• _REQUIRED ACTION_: From the entries below, extract every line that includes the word "Full".

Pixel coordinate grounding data
- - -

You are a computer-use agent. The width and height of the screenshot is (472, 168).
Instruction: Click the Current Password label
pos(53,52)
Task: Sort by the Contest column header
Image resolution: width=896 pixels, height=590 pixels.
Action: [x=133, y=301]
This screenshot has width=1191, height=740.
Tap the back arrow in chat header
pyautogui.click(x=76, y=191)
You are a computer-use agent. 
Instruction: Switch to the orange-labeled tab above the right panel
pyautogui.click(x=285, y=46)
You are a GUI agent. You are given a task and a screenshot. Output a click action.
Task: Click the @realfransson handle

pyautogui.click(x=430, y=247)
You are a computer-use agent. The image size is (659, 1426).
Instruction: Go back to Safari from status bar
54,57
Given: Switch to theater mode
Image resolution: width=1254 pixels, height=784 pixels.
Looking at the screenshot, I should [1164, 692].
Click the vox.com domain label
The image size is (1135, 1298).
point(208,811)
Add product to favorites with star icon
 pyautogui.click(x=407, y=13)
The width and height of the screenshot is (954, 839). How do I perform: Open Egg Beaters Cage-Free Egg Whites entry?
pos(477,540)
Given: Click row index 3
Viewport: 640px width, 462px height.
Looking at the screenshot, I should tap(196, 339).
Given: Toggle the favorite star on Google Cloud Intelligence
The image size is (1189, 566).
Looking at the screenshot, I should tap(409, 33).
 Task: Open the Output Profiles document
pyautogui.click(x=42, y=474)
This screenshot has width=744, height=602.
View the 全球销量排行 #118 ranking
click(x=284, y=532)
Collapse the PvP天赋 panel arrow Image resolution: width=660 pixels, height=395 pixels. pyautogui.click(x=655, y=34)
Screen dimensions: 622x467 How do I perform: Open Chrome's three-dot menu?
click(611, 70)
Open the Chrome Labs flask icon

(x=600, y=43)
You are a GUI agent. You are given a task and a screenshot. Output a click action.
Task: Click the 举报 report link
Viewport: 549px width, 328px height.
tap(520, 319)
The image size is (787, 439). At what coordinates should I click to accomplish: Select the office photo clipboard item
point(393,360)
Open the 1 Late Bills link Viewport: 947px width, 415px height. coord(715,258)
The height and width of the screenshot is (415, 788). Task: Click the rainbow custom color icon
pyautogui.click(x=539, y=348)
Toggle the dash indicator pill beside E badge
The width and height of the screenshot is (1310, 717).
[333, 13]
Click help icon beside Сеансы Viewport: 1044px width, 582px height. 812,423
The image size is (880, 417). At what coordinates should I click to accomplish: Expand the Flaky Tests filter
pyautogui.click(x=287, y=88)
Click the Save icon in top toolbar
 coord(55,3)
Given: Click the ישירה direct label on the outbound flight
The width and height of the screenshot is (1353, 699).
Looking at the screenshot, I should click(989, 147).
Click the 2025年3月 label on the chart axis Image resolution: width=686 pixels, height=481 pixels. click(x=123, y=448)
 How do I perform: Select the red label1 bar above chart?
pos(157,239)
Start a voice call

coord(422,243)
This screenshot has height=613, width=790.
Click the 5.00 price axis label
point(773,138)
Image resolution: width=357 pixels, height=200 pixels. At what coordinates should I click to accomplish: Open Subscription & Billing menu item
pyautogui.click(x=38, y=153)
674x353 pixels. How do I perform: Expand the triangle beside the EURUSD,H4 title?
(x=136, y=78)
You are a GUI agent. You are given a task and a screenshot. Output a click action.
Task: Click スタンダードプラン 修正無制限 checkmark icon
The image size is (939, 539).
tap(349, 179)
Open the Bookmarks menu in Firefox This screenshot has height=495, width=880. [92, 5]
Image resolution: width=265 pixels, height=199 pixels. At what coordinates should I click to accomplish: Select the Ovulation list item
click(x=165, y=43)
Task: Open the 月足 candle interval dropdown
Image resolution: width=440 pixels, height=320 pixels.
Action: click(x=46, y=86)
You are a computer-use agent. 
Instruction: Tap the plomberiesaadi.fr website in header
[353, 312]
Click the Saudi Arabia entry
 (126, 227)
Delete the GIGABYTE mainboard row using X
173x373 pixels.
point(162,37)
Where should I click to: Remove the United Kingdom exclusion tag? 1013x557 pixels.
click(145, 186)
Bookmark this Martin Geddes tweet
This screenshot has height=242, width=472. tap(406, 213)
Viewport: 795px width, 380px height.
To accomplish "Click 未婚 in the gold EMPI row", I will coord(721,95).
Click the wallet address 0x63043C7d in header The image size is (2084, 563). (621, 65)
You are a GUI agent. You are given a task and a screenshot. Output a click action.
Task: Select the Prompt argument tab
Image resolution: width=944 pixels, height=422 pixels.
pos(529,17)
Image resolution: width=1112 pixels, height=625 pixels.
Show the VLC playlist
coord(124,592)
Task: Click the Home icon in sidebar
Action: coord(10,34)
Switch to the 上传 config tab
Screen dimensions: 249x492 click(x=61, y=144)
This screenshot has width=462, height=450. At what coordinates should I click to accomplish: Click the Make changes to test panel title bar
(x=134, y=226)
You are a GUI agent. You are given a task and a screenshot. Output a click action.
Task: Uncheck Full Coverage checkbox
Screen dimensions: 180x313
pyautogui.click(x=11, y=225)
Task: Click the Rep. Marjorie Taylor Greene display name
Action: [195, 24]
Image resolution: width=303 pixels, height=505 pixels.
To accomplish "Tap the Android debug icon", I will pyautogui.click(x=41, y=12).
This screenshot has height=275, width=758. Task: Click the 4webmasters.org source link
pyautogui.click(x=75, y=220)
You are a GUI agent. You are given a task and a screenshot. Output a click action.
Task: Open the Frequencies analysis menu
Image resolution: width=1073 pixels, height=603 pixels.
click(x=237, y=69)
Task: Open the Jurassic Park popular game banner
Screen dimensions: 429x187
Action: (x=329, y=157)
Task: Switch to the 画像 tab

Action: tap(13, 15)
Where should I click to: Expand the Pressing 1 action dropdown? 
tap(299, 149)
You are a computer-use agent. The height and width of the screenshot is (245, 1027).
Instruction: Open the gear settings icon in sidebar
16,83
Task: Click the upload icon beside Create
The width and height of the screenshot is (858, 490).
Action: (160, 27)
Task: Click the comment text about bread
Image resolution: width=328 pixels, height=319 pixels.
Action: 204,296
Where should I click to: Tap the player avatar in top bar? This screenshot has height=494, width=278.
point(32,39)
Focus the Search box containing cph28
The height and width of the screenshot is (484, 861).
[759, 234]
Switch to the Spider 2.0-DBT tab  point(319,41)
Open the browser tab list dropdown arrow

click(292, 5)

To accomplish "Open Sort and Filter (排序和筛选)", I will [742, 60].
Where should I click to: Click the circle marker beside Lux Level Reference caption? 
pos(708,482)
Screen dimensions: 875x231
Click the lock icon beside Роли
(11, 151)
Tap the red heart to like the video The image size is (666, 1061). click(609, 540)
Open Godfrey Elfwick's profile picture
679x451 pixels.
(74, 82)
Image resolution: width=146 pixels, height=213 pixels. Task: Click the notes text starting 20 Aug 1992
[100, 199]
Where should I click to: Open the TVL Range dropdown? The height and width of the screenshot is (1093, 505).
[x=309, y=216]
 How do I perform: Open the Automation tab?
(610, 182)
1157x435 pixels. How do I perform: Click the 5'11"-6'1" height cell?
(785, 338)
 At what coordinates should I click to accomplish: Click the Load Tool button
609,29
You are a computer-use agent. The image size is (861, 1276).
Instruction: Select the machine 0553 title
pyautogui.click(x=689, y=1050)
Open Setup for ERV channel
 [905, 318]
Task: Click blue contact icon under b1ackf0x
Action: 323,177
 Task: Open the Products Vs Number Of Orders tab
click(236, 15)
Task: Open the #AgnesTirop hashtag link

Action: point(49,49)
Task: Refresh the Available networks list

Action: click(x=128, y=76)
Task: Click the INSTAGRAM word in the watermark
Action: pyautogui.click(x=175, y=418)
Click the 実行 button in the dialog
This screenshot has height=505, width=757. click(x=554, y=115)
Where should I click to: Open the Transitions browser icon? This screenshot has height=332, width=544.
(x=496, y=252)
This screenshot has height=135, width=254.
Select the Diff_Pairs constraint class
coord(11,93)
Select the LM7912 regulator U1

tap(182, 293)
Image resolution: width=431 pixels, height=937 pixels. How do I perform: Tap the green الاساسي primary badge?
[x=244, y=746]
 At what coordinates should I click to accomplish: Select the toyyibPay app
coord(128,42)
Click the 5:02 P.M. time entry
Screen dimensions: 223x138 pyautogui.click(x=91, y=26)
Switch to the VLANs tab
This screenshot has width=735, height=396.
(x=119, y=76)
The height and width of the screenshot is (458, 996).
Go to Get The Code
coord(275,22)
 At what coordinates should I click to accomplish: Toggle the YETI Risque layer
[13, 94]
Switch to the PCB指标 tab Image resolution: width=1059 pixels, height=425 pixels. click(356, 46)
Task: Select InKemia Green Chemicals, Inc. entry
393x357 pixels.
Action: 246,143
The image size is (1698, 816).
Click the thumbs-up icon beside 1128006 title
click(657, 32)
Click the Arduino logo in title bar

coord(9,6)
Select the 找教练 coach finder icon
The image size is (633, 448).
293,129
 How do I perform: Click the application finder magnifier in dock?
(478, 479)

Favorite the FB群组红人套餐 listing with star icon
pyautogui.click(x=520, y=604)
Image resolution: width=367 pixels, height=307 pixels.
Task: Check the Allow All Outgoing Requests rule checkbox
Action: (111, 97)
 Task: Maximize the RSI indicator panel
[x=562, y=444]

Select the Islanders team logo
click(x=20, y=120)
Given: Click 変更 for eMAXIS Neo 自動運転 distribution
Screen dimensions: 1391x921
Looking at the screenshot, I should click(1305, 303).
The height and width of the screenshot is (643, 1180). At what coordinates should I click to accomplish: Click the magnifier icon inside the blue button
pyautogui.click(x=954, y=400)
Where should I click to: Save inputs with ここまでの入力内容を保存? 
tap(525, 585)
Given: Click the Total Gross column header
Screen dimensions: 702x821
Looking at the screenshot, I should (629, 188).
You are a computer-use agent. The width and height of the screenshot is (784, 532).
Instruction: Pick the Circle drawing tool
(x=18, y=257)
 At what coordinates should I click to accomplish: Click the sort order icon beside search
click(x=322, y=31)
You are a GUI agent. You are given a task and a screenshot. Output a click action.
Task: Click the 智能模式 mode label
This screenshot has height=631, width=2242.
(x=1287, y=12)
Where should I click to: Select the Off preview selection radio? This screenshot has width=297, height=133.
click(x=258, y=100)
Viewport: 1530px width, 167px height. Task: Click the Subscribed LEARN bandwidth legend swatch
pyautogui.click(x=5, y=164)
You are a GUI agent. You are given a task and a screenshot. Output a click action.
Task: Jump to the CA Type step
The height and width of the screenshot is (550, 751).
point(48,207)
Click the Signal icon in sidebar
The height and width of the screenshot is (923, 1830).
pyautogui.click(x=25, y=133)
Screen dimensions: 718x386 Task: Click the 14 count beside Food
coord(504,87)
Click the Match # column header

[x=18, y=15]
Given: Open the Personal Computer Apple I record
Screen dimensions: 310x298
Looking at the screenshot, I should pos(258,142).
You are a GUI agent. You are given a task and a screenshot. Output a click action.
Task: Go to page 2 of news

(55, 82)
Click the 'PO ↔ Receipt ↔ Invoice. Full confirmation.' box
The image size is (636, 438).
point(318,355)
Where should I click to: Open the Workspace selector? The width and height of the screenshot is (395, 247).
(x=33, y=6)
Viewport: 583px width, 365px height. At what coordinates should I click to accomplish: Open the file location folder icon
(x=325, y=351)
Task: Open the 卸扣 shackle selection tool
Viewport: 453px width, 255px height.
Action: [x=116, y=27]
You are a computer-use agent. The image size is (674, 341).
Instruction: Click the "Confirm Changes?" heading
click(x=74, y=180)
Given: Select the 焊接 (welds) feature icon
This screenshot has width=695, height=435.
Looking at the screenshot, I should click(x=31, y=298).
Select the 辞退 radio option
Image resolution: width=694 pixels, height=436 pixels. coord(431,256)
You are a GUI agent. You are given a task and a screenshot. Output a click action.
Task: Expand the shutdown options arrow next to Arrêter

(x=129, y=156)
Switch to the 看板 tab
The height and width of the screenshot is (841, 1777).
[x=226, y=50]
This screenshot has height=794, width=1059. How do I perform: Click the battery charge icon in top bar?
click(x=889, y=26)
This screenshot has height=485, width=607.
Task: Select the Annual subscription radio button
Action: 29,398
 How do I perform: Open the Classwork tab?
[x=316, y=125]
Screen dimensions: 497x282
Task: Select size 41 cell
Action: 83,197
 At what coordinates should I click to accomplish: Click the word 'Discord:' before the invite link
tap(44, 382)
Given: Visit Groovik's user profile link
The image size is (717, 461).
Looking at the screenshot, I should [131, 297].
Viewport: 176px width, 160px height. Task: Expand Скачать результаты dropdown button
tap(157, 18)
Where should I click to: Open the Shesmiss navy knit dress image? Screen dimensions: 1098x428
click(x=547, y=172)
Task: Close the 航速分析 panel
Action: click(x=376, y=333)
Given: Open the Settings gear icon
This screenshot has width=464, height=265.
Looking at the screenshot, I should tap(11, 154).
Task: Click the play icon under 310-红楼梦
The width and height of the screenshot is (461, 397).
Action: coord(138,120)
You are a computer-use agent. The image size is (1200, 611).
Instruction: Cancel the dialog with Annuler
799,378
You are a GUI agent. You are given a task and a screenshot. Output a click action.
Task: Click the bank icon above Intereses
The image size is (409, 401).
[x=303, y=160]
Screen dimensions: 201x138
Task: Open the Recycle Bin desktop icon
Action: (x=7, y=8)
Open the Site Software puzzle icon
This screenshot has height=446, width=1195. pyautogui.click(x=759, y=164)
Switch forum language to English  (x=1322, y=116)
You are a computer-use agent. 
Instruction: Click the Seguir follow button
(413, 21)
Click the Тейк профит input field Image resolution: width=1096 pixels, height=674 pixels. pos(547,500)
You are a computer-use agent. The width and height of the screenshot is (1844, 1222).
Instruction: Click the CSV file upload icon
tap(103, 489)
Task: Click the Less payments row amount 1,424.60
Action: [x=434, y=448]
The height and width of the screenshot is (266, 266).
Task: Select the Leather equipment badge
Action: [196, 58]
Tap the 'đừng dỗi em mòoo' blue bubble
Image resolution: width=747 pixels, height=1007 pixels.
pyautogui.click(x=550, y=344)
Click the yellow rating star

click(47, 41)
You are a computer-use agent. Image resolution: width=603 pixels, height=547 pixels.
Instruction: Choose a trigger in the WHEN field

- - -

• _EXERCISE ANSWER_:
Task: Uncheck Full Coverage checkbox
Click the 'PO ↔ Receipt ↔ Invoice. Full confirmation.' box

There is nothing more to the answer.